When Royal was named the Texas football coach in 1957, he took over a team that had won only one game the previous season. When he retired after 20 seasons, he had coached the Longhorns to 11 Southwest Conference championships and 16 bowl appearances, and he never had a losing team. He was named national coach of the year five times and was elected to the College Football Hall of Fame in 1983.

His squads pioneered a wishbone offense running game that influenced college football far beyond the Austin campus.

Texas had fine teams in the 1940s under Coach Dana X. Bible, but never finished atop the national rankings. Royal not only reached that pinnacle three times, but he also endeared himself to Longhorns fans with his homespun style.

After Texas had been beaten by Arkansas and Rice on successive Saturdays in 1965, Royal was asked if he planned major changes. He replied: “There’s an old saying, ‘You dance with the one that brung ya.’ ”

He favored the ground game. As for passing: “Three things can happen, and two of them are bad.”

As for attitude: “You’ve got to think lucky. If you fall into a mud hole, check your back pocket. You might have caught a fish.”

Royal, who was an all-American player at Oklahoma, coached stars like Earl Campbell and Roosevelt Leaks at running back, Scott Appleton at tackle and Tommy Nobis at linebacker, compiling a record of 167-45-5 at Texas. But his image came under fire when one of his reserve linemen of the mid-1960s, Gary Shaw, told of brutality and intimidation in his 1972 book, “Meat on the Hoof: The Hidden World of Texas Football.”
^^^^^^^^
## REQUIRED WORK
#1 Answer these from the text on Royal's coaching career:
(a) How many Southwest Conference championships did the Longhorns win under Royal?
(b) Which two teams beat Texas on successive Saturdays in 1965?
(c) What record did Royal compile at Texas?
#2 Reproduce the text on Royal's coaching career, everything from "When Royal was" down to "his homespun style.".

Element and text position data:
^^^^^^^^
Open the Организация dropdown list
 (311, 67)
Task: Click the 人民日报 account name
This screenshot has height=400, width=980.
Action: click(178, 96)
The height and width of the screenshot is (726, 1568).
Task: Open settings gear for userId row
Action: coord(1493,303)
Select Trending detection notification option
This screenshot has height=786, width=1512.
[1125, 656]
^^^^^^^^
## ANSWERS BELOW
#1
(a) 11
(b) Arkansas and Rice
(c) 167-45-5

#2
When Royal was named the Texas football coach in 1957, he took over a team that had won only one game the previous season. When he retired after 20 seasons, he had coached the Longhorns to 11 Southwest Conference championships and 16 bowl appearances, and he never had a losing team. He was named national coach of the year five times and was elected to the College Football Hall of Fame in 1983.

His squads pioneered a wishbone offense running game that influenced college football far beyond the Austin campus.

Texas had fine teams in the 1940s under Coach Dana X. Bible, but never finished atop the national rankings. Royal not only reached that pinnacle three times, but he also endeared himself to Longhorns fans with his homespun style.